2018 Midterm Elections

With still a few months until the midterm elections are in full swing, the latest Kaiser Health Tracking Poll finds health care costs as the top health care issue mentioned by voters when asked what they want to hear 2018 candidates discuss. When asked to say in their own words what health care issue they most want to hear the candidates talk about during their upcoming campaigns, one-fifth (22 percent) of registered voters mention health care costs. This is followed by a series of other health care issues, such as Medicare/senior concerns (8 percent), repealing or opposition to the Affordable Care Act (7 percent), improve how health care is delivered (7 percent), increasing access/decreasing the number of uninsured (6 percent), or a single-payer system (5 percent). Health care costs is the top issue mentioned by Democratic voters (16 percent) and independent voters (25 percent), as well as one of the top issues mentioned by Republican voters (22 percent), followed by repealing or opposing the ACA (17 percent).

Figure 1: Health Care Costs Are Top Health Care Issue Voters Want 2018 Candidates to Talk About During Their Campaigns

Battleground Voters

Health care costs are also the top issue mentioned by voters living where there are competitive House, Senate, or Governor races. One-fourth (23 percent) of voters in areas with competitive elections mention health care costs when asked what health care issue they most want to hear candidates talk about. Fewer mention other health care issues such as improve how health care is delivered (9 percent) or increasing access/decreasing the number of uninsured (6 percent).

2018 Midterm Election Analysis

As part of Kaiser Family Foundation’s effort to examine the role of health care in the 2018 midterm elections, throughout the year we will be tracking the views of voters – paying special attention to those living in states or congressional districts in which both parties have a viable path to win the election. This group, referred to in our analysis as “voters in battlegrounds” is defined by the 2018 Senate, House, and Governor ratings provided by The Cook Political Report. Congressional and Governor races categorized as “toss-up” were included in this group. A complete list of the states and congressional districts included in the comparison group is available in Appendix A.

The Affordable Care Act

This month’s Kaiser Health Tracking Poll finds a slight increase in the share of the public who say they have a favorable view of the 2010 Affordable Care Act (ACA). The share of the public who say they hold a favorable view of the law has increased to 54 percent (from 50 percent in January 2018) while 42 percent currently say they hold an unfavorable view. This is the highest level of favorability of the ACA measured in more than 80 Kaiser Health Tracking Polls since 2010.  This change is largely driven by independents, with more than half (55 percent) now saying they have a favorable opinion of the law compared to 48 percent last month. Large majorities (83 percent) of Democrats continue to view the law favorably (including six in ten who now say they hold a “very favorable” view, up from 48 percent last month) while nearly eight in ten Republicans (78 percent) view the law unfavorably (unchanged from last month).

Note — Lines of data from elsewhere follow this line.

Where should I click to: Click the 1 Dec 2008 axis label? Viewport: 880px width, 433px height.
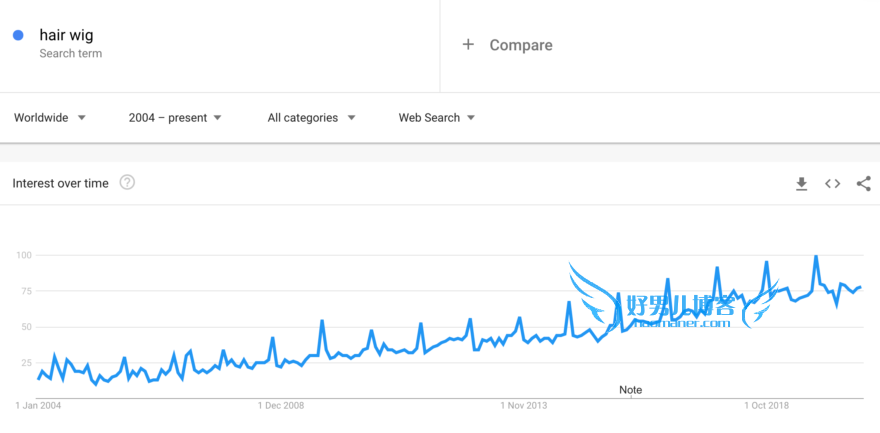tap(281, 406)
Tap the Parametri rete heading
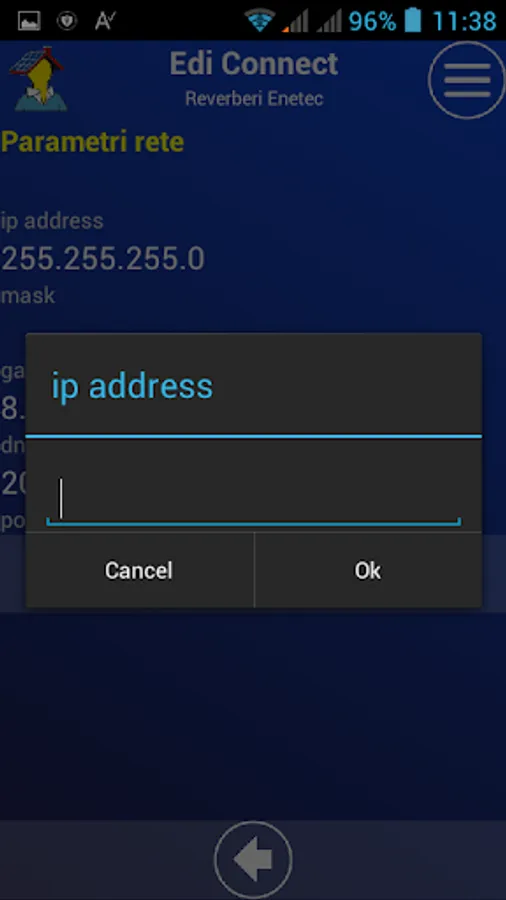This screenshot has width=506, height=900. pyautogui.click(x=92, y=142)
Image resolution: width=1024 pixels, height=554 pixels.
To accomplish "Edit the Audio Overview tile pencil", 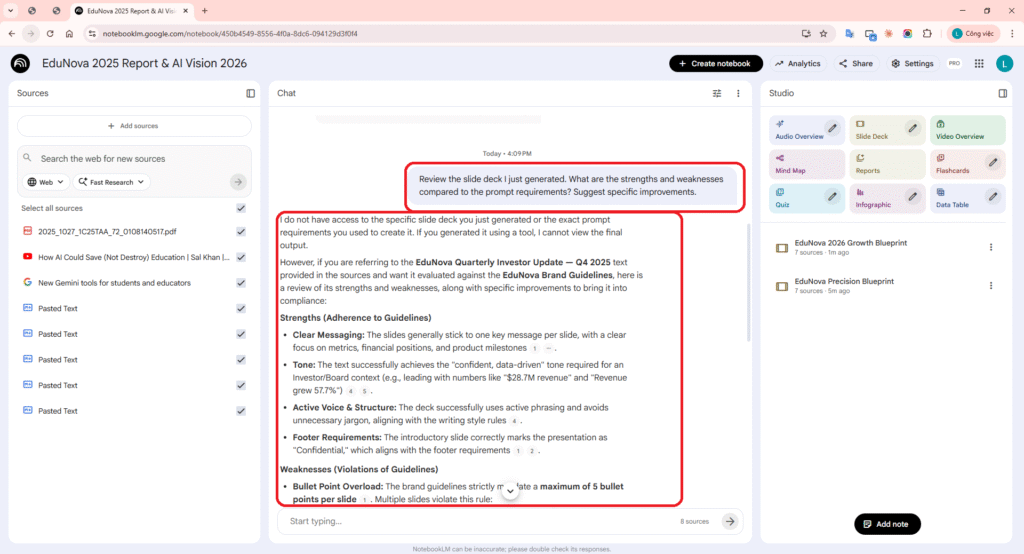I will coord(832,128).
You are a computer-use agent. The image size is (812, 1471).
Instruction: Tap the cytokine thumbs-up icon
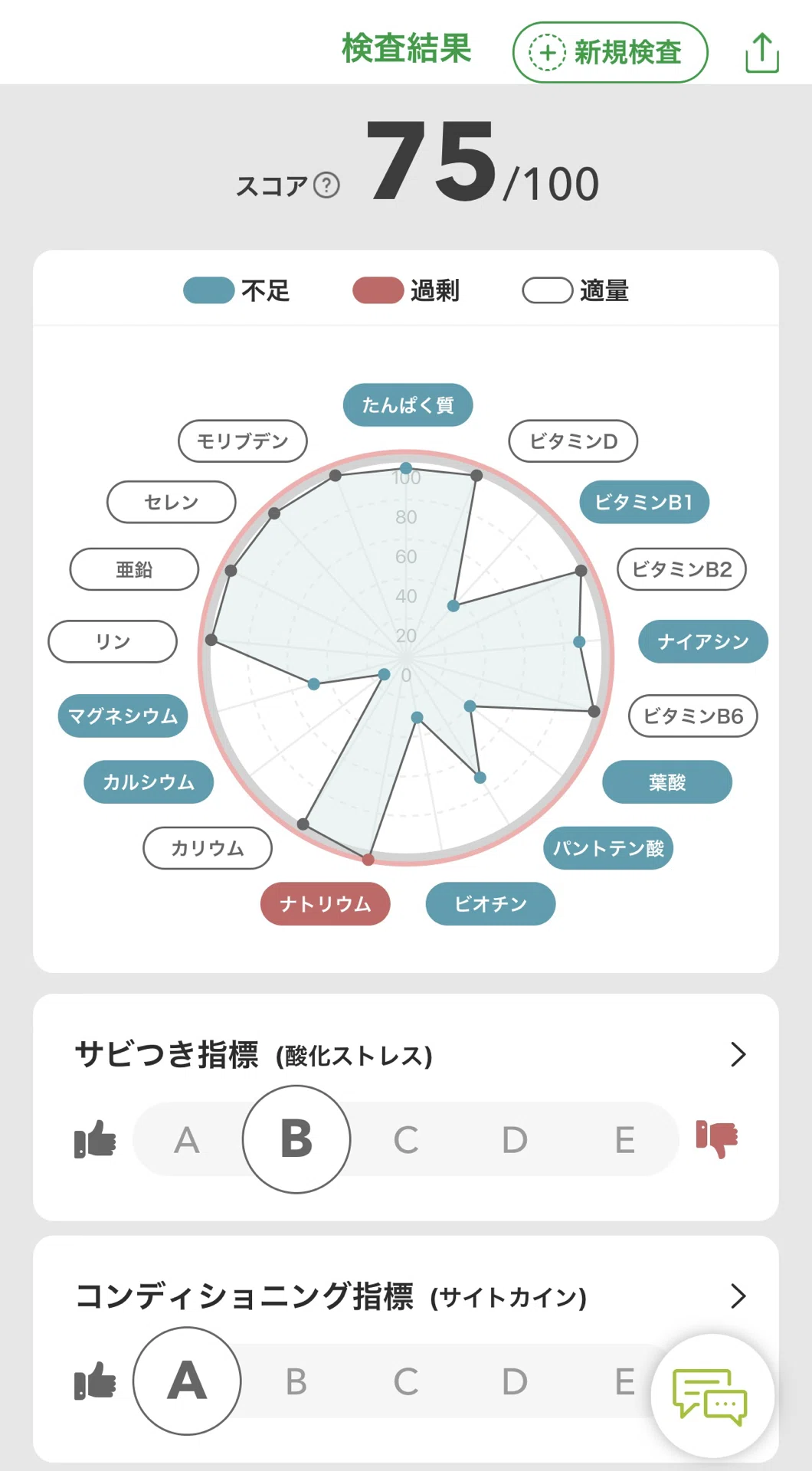tap(95, 1381)
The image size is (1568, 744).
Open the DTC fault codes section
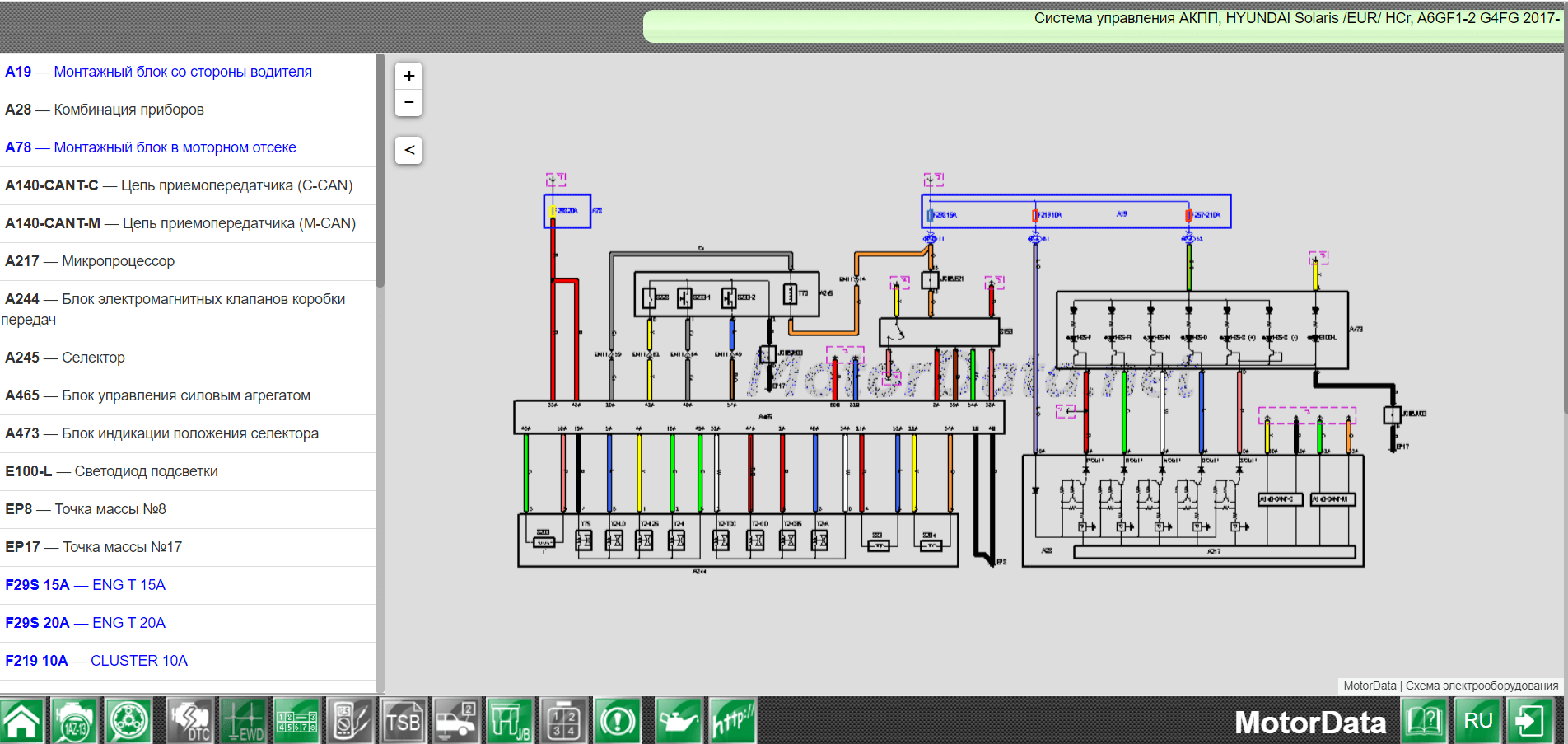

Figure 2: More of the Public Hold a Favorable View of the ACA

Public Awareness of the Repeal of the ACA’s Individual Mandate

The February Kaiser Health Tracking Poll finds a slight uptick (from 36 percent in January 2018 to 41 percent this month) in the share of the public who are aware that the ACA’s requirement that nearly all individuals have health insurance or else pay a fine, known commonly as the individual mandate, has been repealed. Yet, misunderstandings persist. The majority of the public (61 percent) are either unaware that this requirement has been repealed (40 percent) or are aware that it has been repealed but incorrectly think the requirement is not in effect in 2018 (21 percent of total). Few (13 percent) are aware the requirement has been repealed but is still in effect for 2018.

Figure 3: Confusion Remains on the Status of the ACA’s Individual Mandate

Medicaid

In recent months, President Trump’s administration has supported state efforts to make changes to their Medicaid programs, the government health insurance and long-term care program for low-income adults and children. Seven in ten Americans say they have ever had a connection to the Medicaid program either directly through their own health insurance coverage (32 percent) or their child being covered by the program (9 percent), or indirectly through a friend or family member covered by the program (29 percent).

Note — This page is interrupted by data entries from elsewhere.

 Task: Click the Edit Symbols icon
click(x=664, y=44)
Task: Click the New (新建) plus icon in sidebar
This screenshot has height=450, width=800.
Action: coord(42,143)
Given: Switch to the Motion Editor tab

Figure 4: Seven in Ten Americans Say They Have Ever Had A Connection to Medicaid

Majority of the Public Holds Favorable Views of Medicaid and Thinks the Program is Working Well

Overall, the majority of the public (74 percent) holds favorable views of Medicaid, including four in ten who have a “very favorable” view. About one-fifth of the public (21 percent) hold unfavorable views of the program. Unlike attitudes towards the ACA, opinions towards Medicaid are not drastically different among partisans and majorities across parties report favorable views. However, a larger share of Republicans do hold unfavorable views (29 percent) compared to independents (21 percent) or Democrats (13 percent).

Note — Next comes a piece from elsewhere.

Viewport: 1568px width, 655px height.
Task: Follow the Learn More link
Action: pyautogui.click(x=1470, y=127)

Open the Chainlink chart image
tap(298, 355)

Figure 5: Large Shares Across Parties Say They Have a Favorable Opinion of Medicaid

In addition, more believe the program is working well than not working well for most low-income people covered by the program. This holds true across partisans with about half saying the Medicaid program is “working well” and about one-third saying it is “not working well.”

Figure 6: Larger Shares Say Medicaid Is Currently Working Well for Most Low-Income People Covered by the Program

Support for Medicaid Expansion in Non-Expansion States

One of the major changes brought on by the ACA was the option for states to expand Medicaid to cover more low-income people. As of February 2018, 18 states have not expanded their Medicaid programs.

Figure 7: Status of Medicaid Expansion Among States

Among individuals living in states that have not expanded their Medicaid programs, most (56 percent) say they think their state should expand Medicaid to cover more low-income uninsured people while four in ten (37 percent) say their state should keep Medicaid as it is today. Slightly more than half of Republicans living in non-expansion states say their state should keep Medicaid as it is today (54 percent) while four in ten (39 percent) say their state should expand their Medicaid program. Majorities of Democrats (75 percent) and independents (57 percent) say their state should expand their Medicaid program.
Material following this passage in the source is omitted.